#### [指示 A]
顕微鏡装置の説明文によると、評価ユニットは点状対象のZ位置を補正するときに何を使いますか。
#### [指示 B]
顕微鏡装置の説明文を2文にまとめてください。
#### [指示 C]
顕微鏡装置の説明文を、最後の文のあとから書き継いでください。

#### [ページ本文]
------------

説明

試料における点状対象の三次元位置決め用の顕微鏡装置および方法

【課題】試料における点状対象の三次元位置決め用の顕微鏡装置および方法を提供する。
【解決手段】試料112における点状対象114を検出光学系108で結像し、画像空間に配置された少なくとも1つの検出ユニット146,148の、光束の入射方向に垂直に配置された検出面150,152で受ける。それぞれの検出面150,152上で感知されたそれぞれの光点を評価することによって、関連点状対象114の横方向X−Y位置、および鮮鋭面に垂直に位置する光学軸Oの方向における、鮮鋭面に対する関連点状対象114の軸方向Z位置を確認する評価ユニット154と、を含む。検出ユニット146,148によって検出できる異なる波長領域用のそれぞれ1つのZ位置補正値が、その波長領域における検出光学系108の縦の色収差を示すものであり、評価ユニット154は、関連Z位置補正値を用いて、点状対象114のそれぞれの波長領域でのZ位置を補正する。

------------

#### [提供資料]
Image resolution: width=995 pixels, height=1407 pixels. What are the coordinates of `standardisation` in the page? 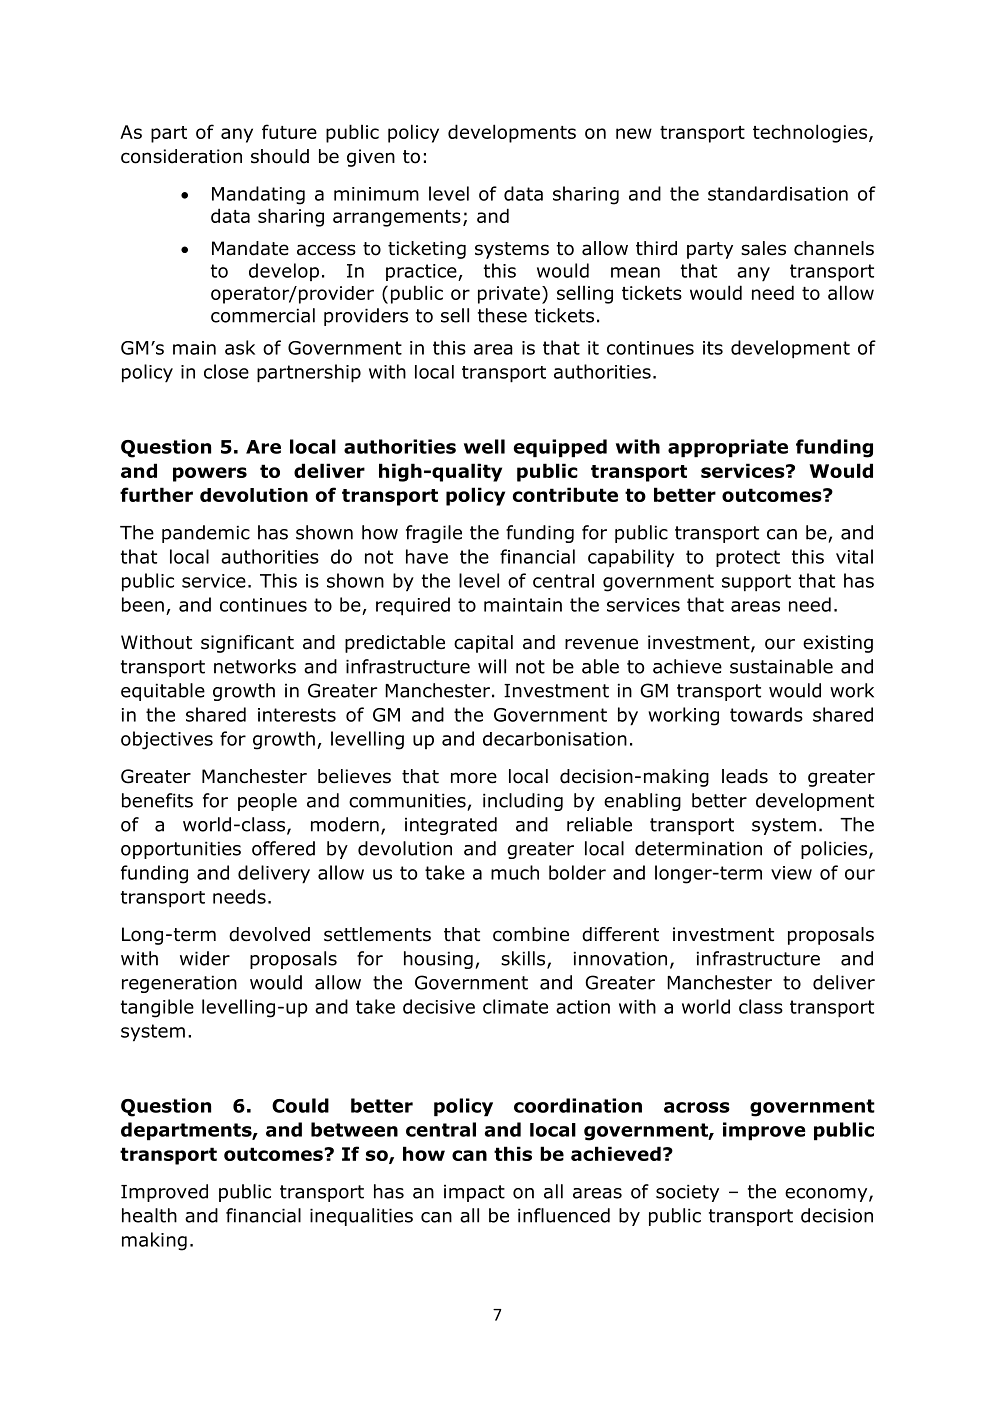 It's located at (778, 193).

------------

#### [回答 A]
関連Z位置補正値を使います。

#### [回答 B]
この顕微鏡装置では、試料の中の点状対象を検出光学系で結像して検出ユニットの検出面で受けます。評価ユニットはそこで感知した光点から横方向X−Y位置と軸方向Z位置を確かめ、波長領域ごとの縦の色収差を示すZ位置補正値でZ位置を補正します。

#### [回答 C]
【発明の詳細な説明】
【背景技術】
【0001】
近年、個々のマーカ、特に蛍光分子の逐次的な確率的位置決めに基づいて、従来の光学顕微鏡の回折限界に依存する解像限界より小さい試料構造を表示できる光学顕微鏡法が開発された。かかる方法は、例えば、特許文献1、特許文献2、特許文献3、特許文献4、特許文献5、特許文献6、非特許文献1、および非特許文献2に説明されている。この新しい顕微鏡法の分野はまた、「位置決め顕微鏡法」とも呼ばれる。適用される方法は、例えば、(F)PALM((蛍光)光活性化位置決め顕微鏡法)、PALMIRA(独立画像取得型PALM)、GSD(IM)(基底状態抑制(個別分子リターン)顕微鏡法)、または(F)STORM((蛍光)確率的光学再構成顕微鏡法)の名称で文献において周知である。
【0002】
新しい方法には、結像される試料構造が、2つの識別可能な状態、すなわち「明」状態および「暗」状態を有する、マーカと呼ばれる点状対象を提供されるという共通点がある。例えば、蛍光染料がマーカとして用いられる場合に、明状態は、蛍光発光できる状態であり、暗状態は、蛍光発光できない状態である。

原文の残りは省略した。